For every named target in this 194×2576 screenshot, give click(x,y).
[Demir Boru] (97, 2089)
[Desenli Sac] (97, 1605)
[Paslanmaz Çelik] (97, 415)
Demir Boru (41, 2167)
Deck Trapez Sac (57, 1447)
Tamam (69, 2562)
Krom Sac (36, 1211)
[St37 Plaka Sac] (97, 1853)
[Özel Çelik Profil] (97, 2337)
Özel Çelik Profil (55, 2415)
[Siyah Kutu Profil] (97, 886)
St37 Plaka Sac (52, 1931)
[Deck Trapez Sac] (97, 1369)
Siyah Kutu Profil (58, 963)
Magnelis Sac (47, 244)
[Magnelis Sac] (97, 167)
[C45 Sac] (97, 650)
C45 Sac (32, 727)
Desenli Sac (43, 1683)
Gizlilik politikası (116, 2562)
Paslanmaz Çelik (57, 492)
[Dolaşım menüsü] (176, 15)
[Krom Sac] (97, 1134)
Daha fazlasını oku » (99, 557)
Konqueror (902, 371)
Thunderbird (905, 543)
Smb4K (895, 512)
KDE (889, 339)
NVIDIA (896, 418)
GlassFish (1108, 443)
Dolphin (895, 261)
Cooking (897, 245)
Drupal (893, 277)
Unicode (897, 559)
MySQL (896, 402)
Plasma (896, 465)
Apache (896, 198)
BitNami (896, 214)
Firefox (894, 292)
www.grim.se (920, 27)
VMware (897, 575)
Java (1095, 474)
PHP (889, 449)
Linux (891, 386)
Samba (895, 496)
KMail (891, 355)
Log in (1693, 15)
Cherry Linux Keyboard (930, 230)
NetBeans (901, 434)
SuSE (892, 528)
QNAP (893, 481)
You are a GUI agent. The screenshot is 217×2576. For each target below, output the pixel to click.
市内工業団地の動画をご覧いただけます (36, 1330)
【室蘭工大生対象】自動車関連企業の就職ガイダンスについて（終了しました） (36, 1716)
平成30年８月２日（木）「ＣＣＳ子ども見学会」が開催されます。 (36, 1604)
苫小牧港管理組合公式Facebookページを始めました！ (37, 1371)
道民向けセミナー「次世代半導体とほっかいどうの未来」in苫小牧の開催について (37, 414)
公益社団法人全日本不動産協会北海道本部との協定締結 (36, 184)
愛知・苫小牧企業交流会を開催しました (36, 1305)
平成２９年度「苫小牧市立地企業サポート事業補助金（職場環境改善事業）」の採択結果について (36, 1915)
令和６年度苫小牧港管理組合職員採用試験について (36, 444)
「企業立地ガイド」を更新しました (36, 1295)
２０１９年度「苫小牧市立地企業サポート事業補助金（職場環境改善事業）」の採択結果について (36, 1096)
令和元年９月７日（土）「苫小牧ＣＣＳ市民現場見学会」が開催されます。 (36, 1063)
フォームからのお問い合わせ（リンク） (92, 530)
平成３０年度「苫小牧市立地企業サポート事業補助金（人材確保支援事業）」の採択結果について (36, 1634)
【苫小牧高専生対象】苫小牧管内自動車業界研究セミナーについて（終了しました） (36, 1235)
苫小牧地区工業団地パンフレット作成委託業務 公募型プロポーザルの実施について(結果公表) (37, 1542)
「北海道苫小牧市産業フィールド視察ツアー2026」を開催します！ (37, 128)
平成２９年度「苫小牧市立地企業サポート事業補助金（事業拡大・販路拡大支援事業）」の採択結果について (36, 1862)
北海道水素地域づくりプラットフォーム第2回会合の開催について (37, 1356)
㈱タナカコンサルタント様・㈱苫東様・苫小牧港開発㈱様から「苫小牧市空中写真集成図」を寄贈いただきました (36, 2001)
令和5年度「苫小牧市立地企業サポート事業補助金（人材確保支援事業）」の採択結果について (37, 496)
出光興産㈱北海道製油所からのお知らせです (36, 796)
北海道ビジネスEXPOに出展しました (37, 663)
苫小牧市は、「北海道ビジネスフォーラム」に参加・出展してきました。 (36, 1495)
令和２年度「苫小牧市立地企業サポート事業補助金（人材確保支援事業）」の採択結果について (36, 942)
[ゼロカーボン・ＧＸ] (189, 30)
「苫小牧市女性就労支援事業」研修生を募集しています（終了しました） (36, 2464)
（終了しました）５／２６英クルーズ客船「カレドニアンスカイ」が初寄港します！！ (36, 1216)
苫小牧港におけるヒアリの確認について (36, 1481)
════════
— Task item —
Each line of the data is to be restated exactly.

— Task result —
For every named target in this 194×2576 screenshot, give click(x,y).
[Demir Boru] (97, 2089)
[Desenli Sac] (97, 1605)
[Paslanmaz Çelik] (97, 415)
Demir Boru (41, 2167)
Deck Trapez Sac (57, 1447)
Tamam (69, 2562)
Krom Sac (36, 1211)
[St37 Plaka Sac] (97, 1853)
[Özel Çelik Profil] (97, 2337)
Özel Çelik Profil (55, 2415)
[Siyah Kutu Profil] (97, 886)
St37 Plaka Sac (52, 1931)
[Deck Trapez Sac] (97, 1369)
Siyah Kutu Profil (58, 963)
Magnelis Sac (47, 244)
[Magnelis Sac] (97, 167)
[C45 Sac] (97, 650)
C45 Sac (32, 727)
Desenli Sac (43, 1683)
Gizlilik politikası (116, 2562)
Paslanmaz Çelik (57, 492)
[Dolaşım menüsü] (176, 15)
[Krom Sac] (97, 1134)
Daha fazlasını oku » (99, 557)
Konqueror (902, 371)
Thunderbird (905, 543)
Smb4K (895, 512)
KDE (889, 339)
NVIDIA (896, 418)
GlassFish (1108, 443)
Dolphin (895, 261)
Cooking (897, 245)
Drupal (893, 277)
Unicode (897, 559)
MySQL (896, 402)
Plasma (896, 465)
Apache (896, 198)
BitNami (896, 214)
Firefox (894, 292)
www.grim.se (920, 27)
VMware (897, 575)
Java (1095, 474)
PHP (889, 449)
Linux (891, 386)
Samba (895, 496)
KMail (891, 355)
Log in (1693, 15)
Cherry Linux Keyboard (930, 230)
NetBeans (901, 434)
SuSE (892, 528)
QNAP (893, 481)
You are a GUI agent. The screenshot is 217×2576. For each target below, output the pixel to click.
市内工業団地の動画をご覧いただけます (36, 1330)
【室蘭工大生対象】自動車関連企業の就職ガイダンスについて（終了しました） (36, 1716)
平成30年８月２日（木）「ＣＣＳ子ども見学会」が開催されます。 (36, 1604)
苫小牧港管理組合公式Facebookページを始めました！ (37, 1371)
道民向けセミナー「次世代半導体とほっかいどうの未来」in苫小牧の開催について (37, 414)
公益社団法人全日本不動産協会北海道本部との協定締結 (36, 184)
愛知・苫小牧企業交流会を開催しました (36, 1305)
平成２９年度「苫小牧市立地企業サポート事業補助金（職場環境改善事業）」の採択結果について (36, 1915)
令和６年度苫小牧港管理組合職員採用試験について (36, 444)
「企業立地ガイド」を更新しました (36, 1295)
２０１９年度「苫小牧市立地企業サポート事業補助金（職場環境改善事業）」の採択結果について (36, 1096)
令和元年９月７日（土）「苫小牧ＣＣＳ市民現場見学会」が開催されます。 (36, 1063)
フォームからのお問い合わせ（リンク） (92, 530)
平成３０年度「苫小牧市立地企業サポート事業補助金（人材確保支援事業）」の採択結果について (36, 1634)
【苫小牧高専生対象】苫小牧管内自動車業界研究セミナーについて（終了しました） (36, 1235)
苫小牧地区工業団地パンフレット作成委託業務 公募型プロポーザルの実施について(結果公表) (37, 1542)
「北海道苫小牧市産業フィールド視察ツアー2026」を開催します！ (37, 128)
平成２９年度「苫小牧市立地企業サポート事業補助金（事業拡大・販路拡大支援事業）」の採択結果について (36, 1862)
北海道水素地域づくりプラットフォーム第2回会合の開催について (37, 1356)
㈱タナカコンサルタント様・㈱苫東様・苫小牧港開発㈱様から「苫小牧市空中写真集成図」を寄贈いただきました (36, 2001)
令和5年度「苫小牧市立地企業サポート事業補助金（人材確保支援事業）」の採択結果について (37, 496)
出光興産㈱北海道製油所からのお知らせです (36, 796)
北海道ビジネスEXPOに出展しました (37, 663)
苫小牧市は、「北海道ビジネスフォーラム」に参加・出展してきました。 (36, 1495)
令和２年度「苫小牧市立地企業サポート事業補助金（人材確保支援事業）」の採択結果について (36, 942)
[ゼロカーボン・ＧＸ] (189, 30)
「苫小牧市女性就労支援事業」研修生を募集しています（終了しました） (36, 2464)
（終了しました）５／２６英クルーズ客船「カレドニアンスカイ」が初寄港します！！ (36, 1216)
苫小牧港におけるヒアリの確認について (36, 1481)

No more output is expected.